→ **Work to do**
Please render the listing as a Markdown table with columns Row and Text, from the line with "The height and" up to and including the line with "Click the cash", leaving out blank lines.
-- Given data start --
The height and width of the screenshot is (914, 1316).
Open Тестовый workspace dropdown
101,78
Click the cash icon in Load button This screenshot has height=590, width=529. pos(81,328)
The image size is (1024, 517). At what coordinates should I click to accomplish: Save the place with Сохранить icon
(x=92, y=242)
-- Given data end --
-- Given data start --
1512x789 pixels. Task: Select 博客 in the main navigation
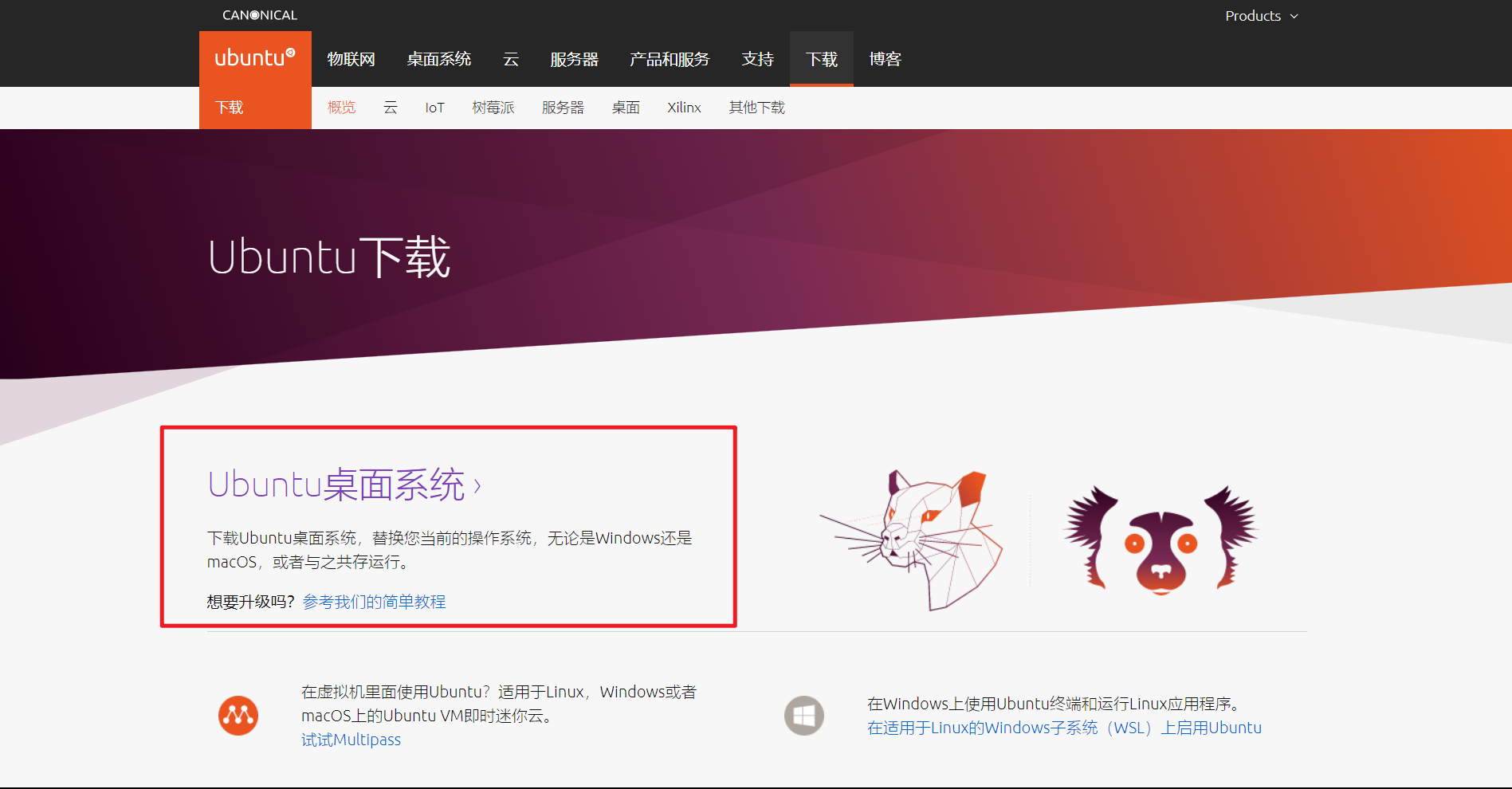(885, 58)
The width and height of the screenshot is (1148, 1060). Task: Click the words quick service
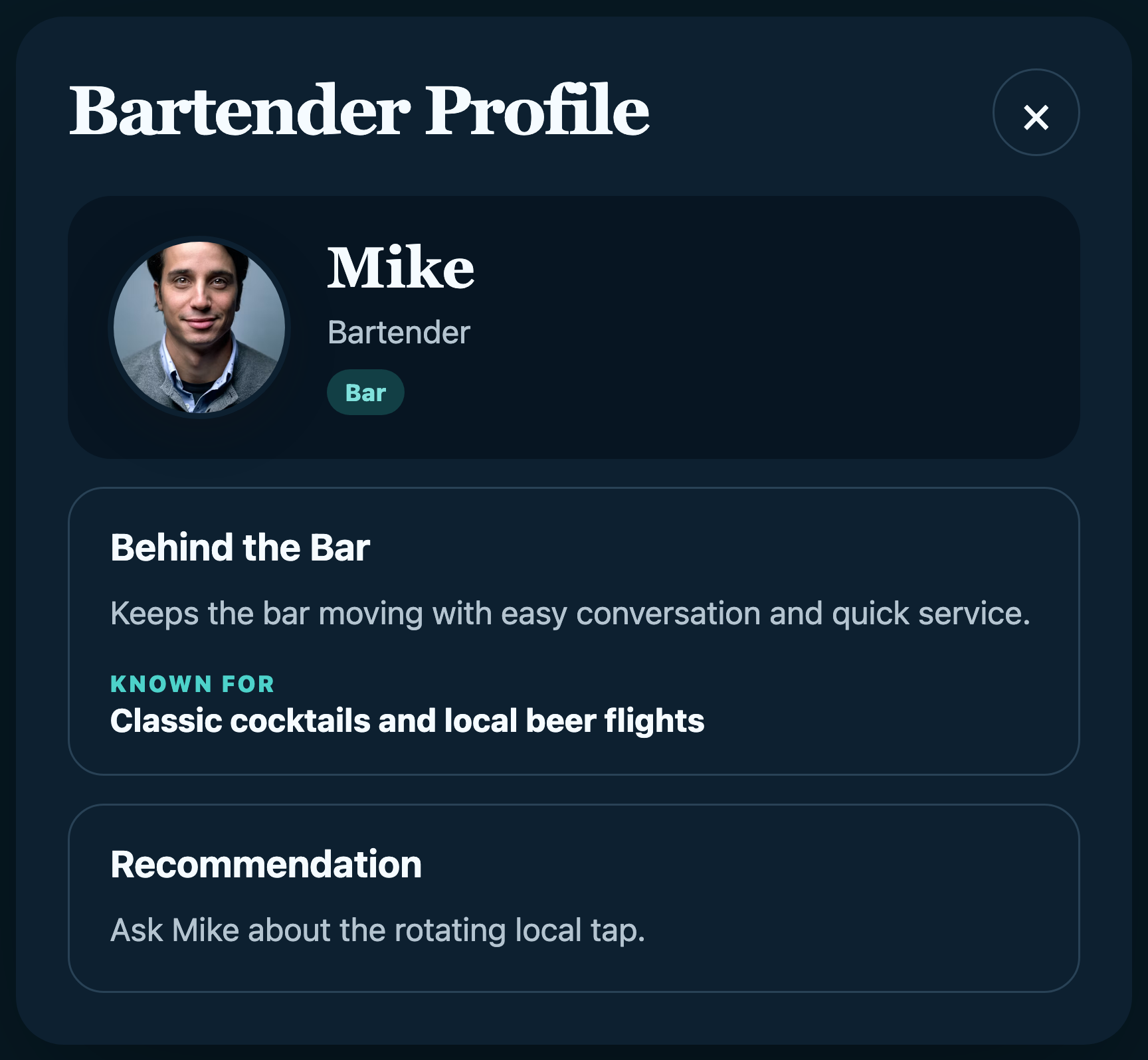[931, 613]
-- Given data end --
→ **Task output**
| Row | Text |
|---|---|
| 1 | The height and width of the screenshot is (914, 1316). |
| 2 | Open Тестовый workspace dropdown |
| 3 | 101,78 |
| 4 | Click the cash icon in Load button This screenshot has height=590, width=529. pos(81,328) |